§ **Short task**
Reproduce the lines exactly as they appear, starting at the very first line and ending at the line containing "user perspective (1)".

§ **Records for processing**
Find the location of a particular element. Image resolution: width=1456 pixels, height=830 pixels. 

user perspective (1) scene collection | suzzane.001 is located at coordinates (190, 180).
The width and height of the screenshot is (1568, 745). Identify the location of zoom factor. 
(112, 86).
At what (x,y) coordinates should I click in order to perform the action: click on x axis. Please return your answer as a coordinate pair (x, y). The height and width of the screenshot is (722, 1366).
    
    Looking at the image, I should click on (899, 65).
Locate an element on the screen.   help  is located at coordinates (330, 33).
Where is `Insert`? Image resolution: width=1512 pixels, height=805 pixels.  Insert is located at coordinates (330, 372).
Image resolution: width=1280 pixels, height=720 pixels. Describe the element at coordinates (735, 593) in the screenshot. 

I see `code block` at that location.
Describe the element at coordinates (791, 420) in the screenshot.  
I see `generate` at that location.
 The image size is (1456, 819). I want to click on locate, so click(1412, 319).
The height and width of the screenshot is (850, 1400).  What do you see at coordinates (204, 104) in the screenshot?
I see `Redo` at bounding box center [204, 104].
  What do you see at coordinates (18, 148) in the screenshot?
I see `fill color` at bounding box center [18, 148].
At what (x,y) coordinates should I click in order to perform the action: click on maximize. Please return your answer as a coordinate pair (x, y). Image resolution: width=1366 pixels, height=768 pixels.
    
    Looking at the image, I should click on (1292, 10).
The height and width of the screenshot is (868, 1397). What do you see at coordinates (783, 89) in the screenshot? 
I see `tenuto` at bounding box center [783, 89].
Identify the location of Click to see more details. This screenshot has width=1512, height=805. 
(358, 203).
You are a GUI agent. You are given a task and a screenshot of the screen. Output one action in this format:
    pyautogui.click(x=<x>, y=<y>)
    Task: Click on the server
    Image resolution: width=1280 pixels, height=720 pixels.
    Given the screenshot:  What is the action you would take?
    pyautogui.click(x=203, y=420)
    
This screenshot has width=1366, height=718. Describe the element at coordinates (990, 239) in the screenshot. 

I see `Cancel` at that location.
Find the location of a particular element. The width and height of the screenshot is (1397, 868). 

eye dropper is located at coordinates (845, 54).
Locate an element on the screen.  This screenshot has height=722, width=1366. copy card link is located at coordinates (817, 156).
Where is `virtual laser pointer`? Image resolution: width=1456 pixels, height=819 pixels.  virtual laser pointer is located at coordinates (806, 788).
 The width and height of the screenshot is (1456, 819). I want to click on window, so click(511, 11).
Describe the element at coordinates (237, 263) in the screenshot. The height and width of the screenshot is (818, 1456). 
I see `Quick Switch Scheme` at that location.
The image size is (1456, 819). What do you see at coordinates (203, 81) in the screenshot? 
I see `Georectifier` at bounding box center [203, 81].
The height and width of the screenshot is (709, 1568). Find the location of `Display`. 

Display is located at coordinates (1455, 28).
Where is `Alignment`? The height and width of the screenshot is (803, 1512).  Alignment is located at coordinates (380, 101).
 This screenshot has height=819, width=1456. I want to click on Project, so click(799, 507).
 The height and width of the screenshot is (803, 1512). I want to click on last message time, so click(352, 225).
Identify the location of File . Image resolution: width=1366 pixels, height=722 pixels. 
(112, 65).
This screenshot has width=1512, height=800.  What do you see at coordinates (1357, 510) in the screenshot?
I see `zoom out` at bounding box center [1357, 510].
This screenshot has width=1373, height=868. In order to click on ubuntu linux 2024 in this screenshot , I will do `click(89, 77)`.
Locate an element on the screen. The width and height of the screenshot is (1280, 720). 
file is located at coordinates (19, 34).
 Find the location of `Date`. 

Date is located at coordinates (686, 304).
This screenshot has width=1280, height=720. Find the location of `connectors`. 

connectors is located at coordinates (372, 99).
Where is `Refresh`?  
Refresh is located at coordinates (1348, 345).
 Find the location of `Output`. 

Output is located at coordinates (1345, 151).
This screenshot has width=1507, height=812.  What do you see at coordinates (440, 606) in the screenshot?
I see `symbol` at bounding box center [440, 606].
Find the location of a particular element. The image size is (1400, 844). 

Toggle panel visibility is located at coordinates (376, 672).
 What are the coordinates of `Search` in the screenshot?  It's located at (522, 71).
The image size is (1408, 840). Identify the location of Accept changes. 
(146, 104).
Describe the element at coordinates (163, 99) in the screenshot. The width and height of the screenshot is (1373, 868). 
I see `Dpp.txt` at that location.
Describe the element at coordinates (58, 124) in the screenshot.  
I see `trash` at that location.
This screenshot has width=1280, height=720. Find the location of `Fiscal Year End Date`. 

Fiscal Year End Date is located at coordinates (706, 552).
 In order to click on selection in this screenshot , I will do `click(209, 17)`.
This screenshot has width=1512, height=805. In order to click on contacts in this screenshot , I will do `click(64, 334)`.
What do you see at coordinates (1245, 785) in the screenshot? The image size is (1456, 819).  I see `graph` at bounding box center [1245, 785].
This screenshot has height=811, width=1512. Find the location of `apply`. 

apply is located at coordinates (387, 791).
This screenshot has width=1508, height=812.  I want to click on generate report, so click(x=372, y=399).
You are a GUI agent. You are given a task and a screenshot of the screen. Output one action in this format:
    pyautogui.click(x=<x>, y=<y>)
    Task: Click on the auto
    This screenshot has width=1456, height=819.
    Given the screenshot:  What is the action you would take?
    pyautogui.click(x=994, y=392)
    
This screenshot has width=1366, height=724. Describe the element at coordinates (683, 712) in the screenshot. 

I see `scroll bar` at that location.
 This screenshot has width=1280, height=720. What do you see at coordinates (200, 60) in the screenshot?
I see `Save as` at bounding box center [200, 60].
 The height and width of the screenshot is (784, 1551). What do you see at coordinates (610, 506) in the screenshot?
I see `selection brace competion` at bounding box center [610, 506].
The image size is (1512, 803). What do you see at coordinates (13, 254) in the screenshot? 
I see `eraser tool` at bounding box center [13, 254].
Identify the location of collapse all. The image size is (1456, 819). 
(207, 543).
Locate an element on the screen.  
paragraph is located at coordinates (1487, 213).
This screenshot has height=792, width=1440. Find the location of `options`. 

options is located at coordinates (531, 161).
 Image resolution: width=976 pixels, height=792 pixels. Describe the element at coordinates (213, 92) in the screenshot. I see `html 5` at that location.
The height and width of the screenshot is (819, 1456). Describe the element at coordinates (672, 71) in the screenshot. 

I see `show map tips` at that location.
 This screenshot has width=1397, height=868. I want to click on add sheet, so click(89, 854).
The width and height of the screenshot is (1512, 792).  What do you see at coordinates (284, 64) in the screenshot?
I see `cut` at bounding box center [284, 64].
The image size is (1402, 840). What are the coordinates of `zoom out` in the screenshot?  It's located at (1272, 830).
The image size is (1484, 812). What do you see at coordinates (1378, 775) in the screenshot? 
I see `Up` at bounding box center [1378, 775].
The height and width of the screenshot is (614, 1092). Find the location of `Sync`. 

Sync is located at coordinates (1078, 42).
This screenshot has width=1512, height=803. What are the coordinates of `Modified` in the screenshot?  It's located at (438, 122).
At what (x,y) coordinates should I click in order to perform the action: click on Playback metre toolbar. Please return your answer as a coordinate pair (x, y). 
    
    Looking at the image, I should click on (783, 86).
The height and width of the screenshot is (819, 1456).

§ **The result**
Find the location of a particular element. Image resolution: width=1456 pixels, height=830 pixels. 

user perspective (1) scene collection | suzzane.001 is located at coordinates (190, 180).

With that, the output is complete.